PROBLEM TO WORK ON ->
Return exactly the lines of the records below, starting at the line that contains "Miu Miu (155, 2108)" and ending at the line that contains "FAQ [menuitem] (250, 72)", with both of those lines kept.

-------- DATA PROVIDED

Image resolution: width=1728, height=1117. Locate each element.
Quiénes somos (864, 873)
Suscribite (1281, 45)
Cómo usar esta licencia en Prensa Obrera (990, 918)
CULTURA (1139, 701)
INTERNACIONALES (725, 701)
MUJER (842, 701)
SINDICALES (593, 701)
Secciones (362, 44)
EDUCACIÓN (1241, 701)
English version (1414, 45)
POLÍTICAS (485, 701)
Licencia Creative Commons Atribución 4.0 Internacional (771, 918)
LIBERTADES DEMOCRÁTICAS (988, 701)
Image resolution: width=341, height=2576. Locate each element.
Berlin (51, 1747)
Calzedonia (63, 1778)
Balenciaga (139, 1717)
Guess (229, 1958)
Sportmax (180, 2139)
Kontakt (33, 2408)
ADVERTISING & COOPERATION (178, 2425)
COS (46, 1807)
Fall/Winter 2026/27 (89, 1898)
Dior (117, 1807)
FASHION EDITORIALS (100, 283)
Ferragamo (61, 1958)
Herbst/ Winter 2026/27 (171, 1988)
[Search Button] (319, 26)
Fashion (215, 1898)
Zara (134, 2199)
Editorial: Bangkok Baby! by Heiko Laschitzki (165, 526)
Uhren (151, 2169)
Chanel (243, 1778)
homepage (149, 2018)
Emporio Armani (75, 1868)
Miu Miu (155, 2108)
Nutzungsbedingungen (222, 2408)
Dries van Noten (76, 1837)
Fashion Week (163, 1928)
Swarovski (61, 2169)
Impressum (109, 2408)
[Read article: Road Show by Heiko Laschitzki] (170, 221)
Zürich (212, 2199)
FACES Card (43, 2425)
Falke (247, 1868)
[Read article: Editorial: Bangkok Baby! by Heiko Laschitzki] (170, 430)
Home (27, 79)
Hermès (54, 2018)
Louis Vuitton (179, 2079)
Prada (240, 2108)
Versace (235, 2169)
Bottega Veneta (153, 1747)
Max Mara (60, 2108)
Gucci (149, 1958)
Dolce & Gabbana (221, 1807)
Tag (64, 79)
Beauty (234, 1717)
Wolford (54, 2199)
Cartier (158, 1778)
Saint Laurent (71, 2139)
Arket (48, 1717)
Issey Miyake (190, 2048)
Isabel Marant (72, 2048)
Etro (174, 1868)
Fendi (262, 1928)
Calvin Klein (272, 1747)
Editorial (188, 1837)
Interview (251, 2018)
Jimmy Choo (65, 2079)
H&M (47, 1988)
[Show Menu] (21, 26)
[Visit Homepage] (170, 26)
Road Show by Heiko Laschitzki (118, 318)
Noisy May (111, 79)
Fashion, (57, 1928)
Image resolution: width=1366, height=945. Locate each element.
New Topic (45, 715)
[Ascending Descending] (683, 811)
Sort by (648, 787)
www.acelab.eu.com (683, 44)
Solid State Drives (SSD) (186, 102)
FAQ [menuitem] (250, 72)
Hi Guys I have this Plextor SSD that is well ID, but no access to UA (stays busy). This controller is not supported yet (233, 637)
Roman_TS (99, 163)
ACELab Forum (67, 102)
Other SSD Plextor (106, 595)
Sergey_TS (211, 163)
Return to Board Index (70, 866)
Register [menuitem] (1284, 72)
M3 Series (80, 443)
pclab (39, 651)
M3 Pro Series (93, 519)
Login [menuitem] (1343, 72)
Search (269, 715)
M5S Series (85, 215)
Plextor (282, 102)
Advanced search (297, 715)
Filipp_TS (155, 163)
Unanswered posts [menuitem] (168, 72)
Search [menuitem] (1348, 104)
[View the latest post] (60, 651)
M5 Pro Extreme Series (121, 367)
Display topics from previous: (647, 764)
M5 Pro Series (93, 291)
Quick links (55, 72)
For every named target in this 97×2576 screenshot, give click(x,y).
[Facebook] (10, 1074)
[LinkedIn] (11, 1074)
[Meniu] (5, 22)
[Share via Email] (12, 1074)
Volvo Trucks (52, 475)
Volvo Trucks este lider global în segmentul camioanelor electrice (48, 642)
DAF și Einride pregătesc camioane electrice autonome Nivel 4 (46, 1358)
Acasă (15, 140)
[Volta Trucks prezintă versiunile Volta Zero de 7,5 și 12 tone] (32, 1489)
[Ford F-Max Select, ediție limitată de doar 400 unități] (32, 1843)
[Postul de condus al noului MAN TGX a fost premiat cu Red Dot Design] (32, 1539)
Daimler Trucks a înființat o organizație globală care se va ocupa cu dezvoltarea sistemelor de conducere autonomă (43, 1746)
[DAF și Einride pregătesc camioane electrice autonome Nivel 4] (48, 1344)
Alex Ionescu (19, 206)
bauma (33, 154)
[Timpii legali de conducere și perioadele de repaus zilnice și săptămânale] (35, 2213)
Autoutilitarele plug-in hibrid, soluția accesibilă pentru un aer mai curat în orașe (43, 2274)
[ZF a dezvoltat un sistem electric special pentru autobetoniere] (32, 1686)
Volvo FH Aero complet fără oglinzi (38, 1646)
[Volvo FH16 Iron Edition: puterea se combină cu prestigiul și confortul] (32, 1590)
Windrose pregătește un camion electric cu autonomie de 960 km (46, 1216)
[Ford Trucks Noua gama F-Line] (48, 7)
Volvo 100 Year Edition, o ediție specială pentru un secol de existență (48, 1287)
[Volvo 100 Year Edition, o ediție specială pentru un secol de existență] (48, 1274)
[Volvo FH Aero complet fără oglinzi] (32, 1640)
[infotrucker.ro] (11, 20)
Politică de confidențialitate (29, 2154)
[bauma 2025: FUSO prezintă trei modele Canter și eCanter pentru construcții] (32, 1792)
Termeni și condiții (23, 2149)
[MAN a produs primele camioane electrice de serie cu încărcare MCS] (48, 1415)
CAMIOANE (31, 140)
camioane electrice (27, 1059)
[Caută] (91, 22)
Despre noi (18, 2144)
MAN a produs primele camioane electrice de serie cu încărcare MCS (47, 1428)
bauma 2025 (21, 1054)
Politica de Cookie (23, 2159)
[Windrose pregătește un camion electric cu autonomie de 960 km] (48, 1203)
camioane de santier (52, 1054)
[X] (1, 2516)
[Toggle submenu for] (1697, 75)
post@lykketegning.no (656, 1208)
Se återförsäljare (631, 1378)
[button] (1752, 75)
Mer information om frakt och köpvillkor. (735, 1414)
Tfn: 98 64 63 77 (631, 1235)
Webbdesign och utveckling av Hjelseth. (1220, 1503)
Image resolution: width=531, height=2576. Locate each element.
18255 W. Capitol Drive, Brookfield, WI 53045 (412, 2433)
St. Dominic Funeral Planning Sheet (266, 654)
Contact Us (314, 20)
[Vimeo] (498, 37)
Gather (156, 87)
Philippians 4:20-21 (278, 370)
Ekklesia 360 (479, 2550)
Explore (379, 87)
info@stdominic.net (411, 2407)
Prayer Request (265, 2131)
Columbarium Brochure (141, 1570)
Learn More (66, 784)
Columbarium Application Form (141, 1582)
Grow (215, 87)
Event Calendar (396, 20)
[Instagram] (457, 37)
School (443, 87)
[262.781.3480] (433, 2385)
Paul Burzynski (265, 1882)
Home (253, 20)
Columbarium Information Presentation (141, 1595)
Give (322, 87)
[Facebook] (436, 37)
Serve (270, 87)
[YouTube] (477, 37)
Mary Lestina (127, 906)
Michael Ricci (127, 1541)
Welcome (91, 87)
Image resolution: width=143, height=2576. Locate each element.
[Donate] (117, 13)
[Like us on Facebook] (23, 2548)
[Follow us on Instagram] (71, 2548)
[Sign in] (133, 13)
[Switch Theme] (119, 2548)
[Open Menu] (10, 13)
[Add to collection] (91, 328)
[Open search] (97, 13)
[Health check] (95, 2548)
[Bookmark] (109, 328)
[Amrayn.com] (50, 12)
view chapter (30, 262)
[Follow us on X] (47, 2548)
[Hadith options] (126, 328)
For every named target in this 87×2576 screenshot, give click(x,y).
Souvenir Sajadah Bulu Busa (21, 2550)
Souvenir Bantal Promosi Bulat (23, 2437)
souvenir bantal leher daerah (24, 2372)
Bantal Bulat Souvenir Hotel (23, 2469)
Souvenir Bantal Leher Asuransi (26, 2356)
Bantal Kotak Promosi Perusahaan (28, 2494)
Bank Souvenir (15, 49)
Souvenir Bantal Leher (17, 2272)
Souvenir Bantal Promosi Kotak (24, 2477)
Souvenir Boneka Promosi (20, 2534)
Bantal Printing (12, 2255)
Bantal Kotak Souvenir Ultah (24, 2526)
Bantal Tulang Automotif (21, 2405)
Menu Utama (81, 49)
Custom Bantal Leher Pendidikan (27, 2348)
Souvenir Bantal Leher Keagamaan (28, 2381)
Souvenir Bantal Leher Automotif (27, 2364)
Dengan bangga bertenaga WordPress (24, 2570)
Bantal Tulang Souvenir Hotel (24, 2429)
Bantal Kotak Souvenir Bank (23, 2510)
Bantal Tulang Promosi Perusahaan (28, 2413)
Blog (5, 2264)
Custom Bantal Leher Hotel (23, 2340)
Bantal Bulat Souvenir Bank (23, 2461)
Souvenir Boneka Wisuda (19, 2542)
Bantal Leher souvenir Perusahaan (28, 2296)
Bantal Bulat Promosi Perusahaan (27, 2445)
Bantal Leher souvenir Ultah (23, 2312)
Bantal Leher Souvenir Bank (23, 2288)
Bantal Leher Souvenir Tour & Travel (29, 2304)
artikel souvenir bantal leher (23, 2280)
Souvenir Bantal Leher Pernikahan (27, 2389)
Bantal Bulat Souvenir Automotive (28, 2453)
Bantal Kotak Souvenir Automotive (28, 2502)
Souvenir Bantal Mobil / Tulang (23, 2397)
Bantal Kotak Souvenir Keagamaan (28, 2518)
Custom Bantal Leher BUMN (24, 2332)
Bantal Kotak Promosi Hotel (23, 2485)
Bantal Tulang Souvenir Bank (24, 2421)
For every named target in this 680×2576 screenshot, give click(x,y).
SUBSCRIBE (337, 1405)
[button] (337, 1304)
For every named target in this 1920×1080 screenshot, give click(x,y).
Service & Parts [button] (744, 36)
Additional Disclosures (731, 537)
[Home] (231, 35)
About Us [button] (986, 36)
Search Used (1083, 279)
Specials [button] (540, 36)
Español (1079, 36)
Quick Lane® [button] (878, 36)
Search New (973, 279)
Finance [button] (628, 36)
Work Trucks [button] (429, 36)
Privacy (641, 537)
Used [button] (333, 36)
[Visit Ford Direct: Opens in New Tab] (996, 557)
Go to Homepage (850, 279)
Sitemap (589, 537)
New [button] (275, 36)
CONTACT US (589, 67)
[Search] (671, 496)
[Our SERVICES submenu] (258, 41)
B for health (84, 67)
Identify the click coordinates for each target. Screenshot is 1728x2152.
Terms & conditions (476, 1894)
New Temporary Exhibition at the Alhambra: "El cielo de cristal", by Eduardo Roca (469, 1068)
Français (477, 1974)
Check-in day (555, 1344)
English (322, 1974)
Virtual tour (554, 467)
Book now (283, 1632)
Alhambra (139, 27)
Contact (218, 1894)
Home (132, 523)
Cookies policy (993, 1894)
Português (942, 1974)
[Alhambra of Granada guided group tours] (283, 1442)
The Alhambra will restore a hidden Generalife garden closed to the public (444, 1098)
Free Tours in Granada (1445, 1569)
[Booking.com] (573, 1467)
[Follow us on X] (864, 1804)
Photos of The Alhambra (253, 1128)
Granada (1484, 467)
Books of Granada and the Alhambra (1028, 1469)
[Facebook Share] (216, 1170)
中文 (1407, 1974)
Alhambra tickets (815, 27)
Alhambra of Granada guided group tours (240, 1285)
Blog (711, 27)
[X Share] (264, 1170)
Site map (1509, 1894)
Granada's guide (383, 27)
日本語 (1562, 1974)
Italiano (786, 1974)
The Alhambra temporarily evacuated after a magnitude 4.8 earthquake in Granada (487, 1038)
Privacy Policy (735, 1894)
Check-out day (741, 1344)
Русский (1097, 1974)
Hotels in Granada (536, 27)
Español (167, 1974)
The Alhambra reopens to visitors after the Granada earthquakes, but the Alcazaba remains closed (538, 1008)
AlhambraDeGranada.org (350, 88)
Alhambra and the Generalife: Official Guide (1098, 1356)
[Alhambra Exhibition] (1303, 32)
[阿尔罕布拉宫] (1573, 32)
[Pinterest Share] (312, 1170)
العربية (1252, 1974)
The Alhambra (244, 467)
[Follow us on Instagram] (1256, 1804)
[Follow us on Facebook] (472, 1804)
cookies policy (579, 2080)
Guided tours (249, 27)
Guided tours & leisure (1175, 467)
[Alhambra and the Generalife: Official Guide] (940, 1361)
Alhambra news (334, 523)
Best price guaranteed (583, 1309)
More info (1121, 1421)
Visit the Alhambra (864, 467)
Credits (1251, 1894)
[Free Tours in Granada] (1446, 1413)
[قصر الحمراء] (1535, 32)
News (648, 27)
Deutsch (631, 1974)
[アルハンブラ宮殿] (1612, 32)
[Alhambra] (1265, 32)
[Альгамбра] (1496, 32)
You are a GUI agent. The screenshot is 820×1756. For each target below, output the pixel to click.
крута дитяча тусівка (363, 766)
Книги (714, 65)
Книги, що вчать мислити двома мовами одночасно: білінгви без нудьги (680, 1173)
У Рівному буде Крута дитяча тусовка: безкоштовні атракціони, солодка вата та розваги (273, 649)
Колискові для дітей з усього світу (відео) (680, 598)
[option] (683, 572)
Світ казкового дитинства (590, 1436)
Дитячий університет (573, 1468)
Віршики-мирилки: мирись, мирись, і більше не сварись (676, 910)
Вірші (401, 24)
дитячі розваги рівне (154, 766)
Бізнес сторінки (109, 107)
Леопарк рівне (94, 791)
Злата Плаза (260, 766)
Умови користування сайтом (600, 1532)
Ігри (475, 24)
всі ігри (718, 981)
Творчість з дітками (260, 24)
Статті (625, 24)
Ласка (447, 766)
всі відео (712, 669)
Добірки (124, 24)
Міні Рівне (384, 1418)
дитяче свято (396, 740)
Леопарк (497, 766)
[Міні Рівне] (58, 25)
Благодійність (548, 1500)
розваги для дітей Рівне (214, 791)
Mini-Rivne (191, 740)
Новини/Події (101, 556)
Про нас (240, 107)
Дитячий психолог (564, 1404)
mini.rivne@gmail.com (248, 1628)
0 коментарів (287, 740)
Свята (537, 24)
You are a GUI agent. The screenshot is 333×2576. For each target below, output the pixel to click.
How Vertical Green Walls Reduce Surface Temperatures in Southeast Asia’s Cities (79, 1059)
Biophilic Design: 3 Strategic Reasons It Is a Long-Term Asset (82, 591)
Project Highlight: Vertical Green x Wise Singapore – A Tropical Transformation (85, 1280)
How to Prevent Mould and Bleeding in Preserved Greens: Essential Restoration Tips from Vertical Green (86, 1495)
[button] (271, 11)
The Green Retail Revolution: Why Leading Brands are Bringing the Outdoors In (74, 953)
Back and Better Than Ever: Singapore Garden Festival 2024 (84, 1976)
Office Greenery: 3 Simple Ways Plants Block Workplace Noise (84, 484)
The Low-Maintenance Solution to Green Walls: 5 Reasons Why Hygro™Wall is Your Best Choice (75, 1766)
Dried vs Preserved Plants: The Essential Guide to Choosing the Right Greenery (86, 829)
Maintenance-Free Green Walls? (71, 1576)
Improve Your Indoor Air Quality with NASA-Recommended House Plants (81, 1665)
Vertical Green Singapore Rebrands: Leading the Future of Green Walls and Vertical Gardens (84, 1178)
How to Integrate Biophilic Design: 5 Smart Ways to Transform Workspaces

----------------

RESPONSE TO THE EXERCISE ->
Miu Miu (155, 2108)
Nutzungsbedingungen (222, 2408)
Dries van Noten (76, 1837)
Fashion Week (163, 1928)
Swarovski (61, 2169)
Impressum (109, 2408)
[Read article: Road Show by Heiko Laschitzki] (170, 221)
Zürich (212, 2199)
FACES Card (43, 2425)
Falke (247, 1868)
[Read article: Editorial: Bangkok Baby! by Heiko Laschitzki] (170, 430)
Home (27, 79)
Hermès (54, 2018)
Louis Vuitton (179, 2079)
Prada (240, 2108)
Versace (235, 2169)
Bottega Veneta (153, 1747)
Max Mara (60, 2108)
Gucci (149, 1958)
Dolce & Gabbana (221, 1807)
Tag (64, 79)
Beauty (234, 1717)
Wolford (54, 2199)
Cartier (158, 1778)
Saint Laurent (71, 2139)
Arket (48, 1717)
Issey Miyake (190, 2048)
Isabel Marant (72, 2048)
Etro (174, 1868)
Fendi (262, 1928)
Calvin Klein (272, 1747)
Editorial (188, 1837)
Interview (251, 2018)
Jimmy Choo (65, 2079)
H&M (47, 1988)
[Show Menu] (21, 26)
[Visit Homepage] (170, 26)
Road Show by Heiko Laschitzki (118, 318)
Noisy May (111, 79)
Fashion, (57, 1928)
Image resolution: width=1366, height=945. Locate each element.
New Topic (45, 715)
[Ascending Descending] (683, 811)
Sort by (648, 787)
www.acelab.eu.com (683, 44)
Solid State Drives (SSD) (186, 102)
FAQ [menuitem] (250, 72)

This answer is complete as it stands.